I've now been testing Ekos on my RPI 3, at first I just used it as an INDI server but now that I got myself a new camera which has a rather large resolution, the size of the files I have to download by network can become an issue especially in star parties where network infrastructure is shared and can be under heavy load - hence it then makes a lot of sense to run Ekos on the RPI as well and just operate it with remote desktop.
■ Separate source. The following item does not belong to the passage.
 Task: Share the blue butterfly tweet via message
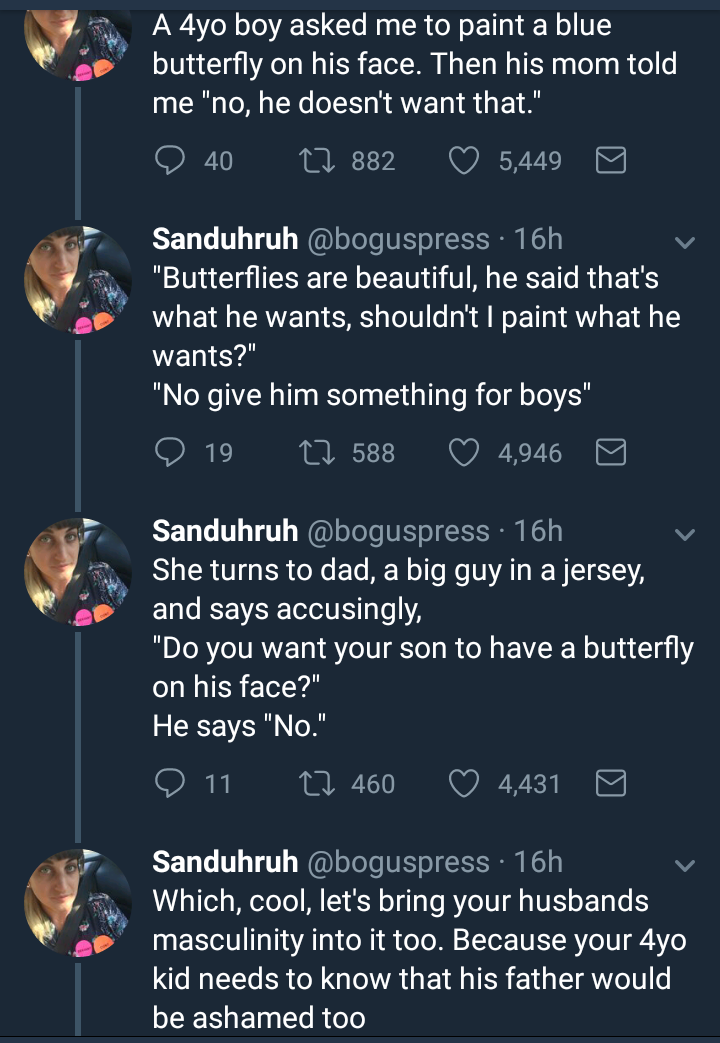pos(610,161)
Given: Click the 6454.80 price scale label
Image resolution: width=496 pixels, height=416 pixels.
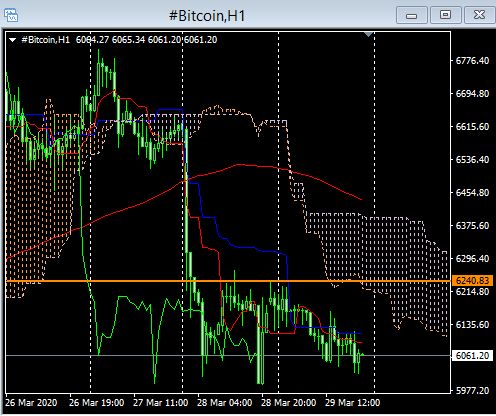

Mostly things work well, I've had a couple of crashes for unknown reasons, but now I've found that the telescope mount control always crashes Ekos on RPI.

Looking at the log output, the last message is:

QXcbIntegration: Cannot create platform OpenGL context, neither GLX nor EGL are enabled
Failed to create OpenGL context for format QSurfaceFormat(version 2.0, options QFlags(), depthBufferSize 24, redBufferSize -1, greenBufferSize -1, blueBufferSize -1, alphaBufferSize -1, stencilBufferSize 8, samples -1, swapBehavior 2, swapInterval 1, profile  0) 

Now, since this is RPI I don't think OpenGL is supported. This is probably the issue - but why does the mount control need it? Everything else works just fine.
This is a bit annoying since sometimes it would be handy to move the telescope from my screen instead of operating the hand control.

Other than that, my experience has only been positive :)
It's great to see that the software runs on RPI and is completely usable.